Les troupes américaines entrent à Remouchamps et s'installent sur l'ensemble du territoire communal. L'Hôtel des Etrangers est réquisitionné par l'État-Major américain, puis par les services de contre-espionnage — jusqu'à l'offensive allemande des Ardennes, en décembre 1944.
Urbain Bonhomme s'éteint le 24 mai 1958. Sa fille, Nelly Bonhomme, reprend les rênes de la maison avec son époux Edouard Daussaint, hôtelier à Rochefort. En 1997, leur fils Bernard Daussaint prend à son tour la direction du Royal Hôtel-Restaurant Bonhomme et entreprend les rénovations qui moderniseront progressivement chambres, salles de bain et lieux communs.
Nous sommes le plus ancien hôtel-restaurant de Belgique à compter huit générations d'une même famille. Aujourd'hui, c'est Stéphanie Daussaint qui a repris l'hôtel et le restaurant, épaulée par ses parents Bernard et Nathalie — perpétuant, plus de 250 ans après 1768, cette même tradition d'accueil au bord de l'Amblève.

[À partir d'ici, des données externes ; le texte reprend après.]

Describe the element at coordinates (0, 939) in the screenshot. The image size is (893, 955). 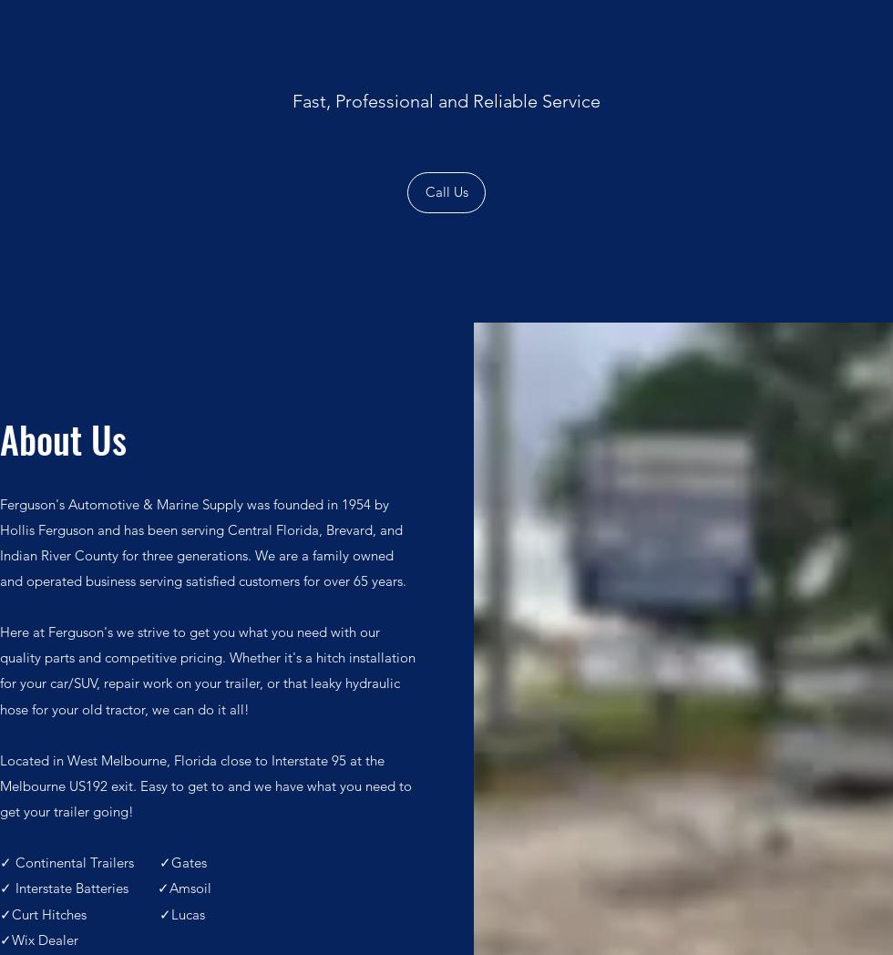
I see `'✓Wix Dealer'` at that location.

Le nom « Bonhomme », qui avait cédé la place à « Royal Hôtel des Etrangers », a repris sa place naturelle en 1997. Il porte aujourd'hui l'histoire de huit générations — et continue de s'écrire, un accueil à la fois.
Huit générations plus tard, la même famille vous accueille au bord de l'Amblève. Venez y ajouter votre propre chapitre.

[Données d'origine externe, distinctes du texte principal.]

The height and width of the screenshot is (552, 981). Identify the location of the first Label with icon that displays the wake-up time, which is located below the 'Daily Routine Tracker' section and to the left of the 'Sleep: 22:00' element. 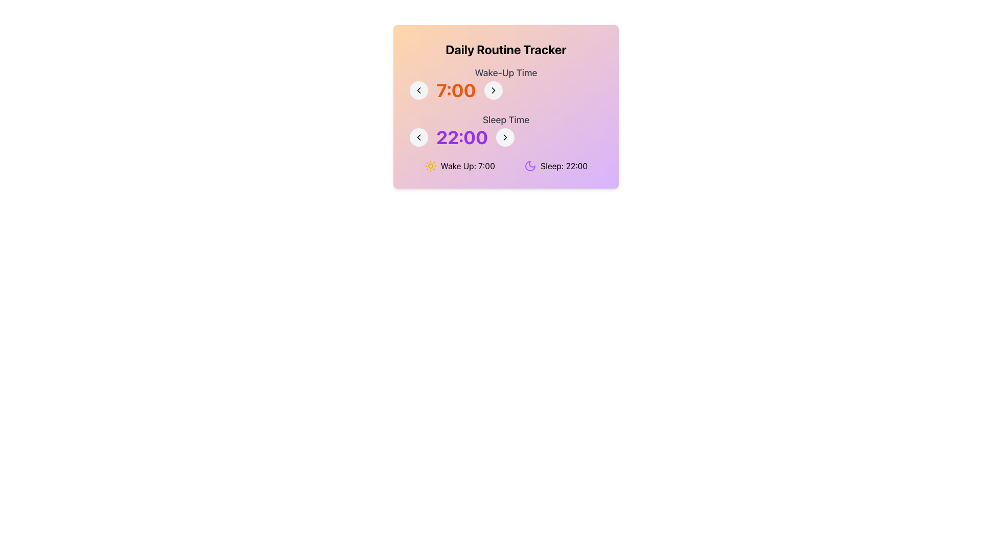
(459, 165).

Le Royal Hôtel Restaurant Bonhomme à Remouchamps est le plus ancien hôtel-restaurant de Belgique. Fondé en 1768 comme relais de poste sur la route de Liège aux Ardennes, il est dirigé depuis plus de 250 ans par la même famille — les Daussaint-Bonhomme, aujourd'hui à leur 8ᵉ génération.
Le Royal Hôtel Bonhomme a accueilli de nombreuses personnalités au fil de son histoire : le Roi Albert Iᵉʳ de Belgique (le Roi-Chevalier), le Comte et la Comtesse de Paris, Mistinguett (reine du music-hall parisien), Fernandel (le plus grand comique du cinéma français), et Juan Manuel Fangio (quintuple champion du monde de Formule 1, de passage pour le Grand Prix de Belgique à Spa-Francorchamps).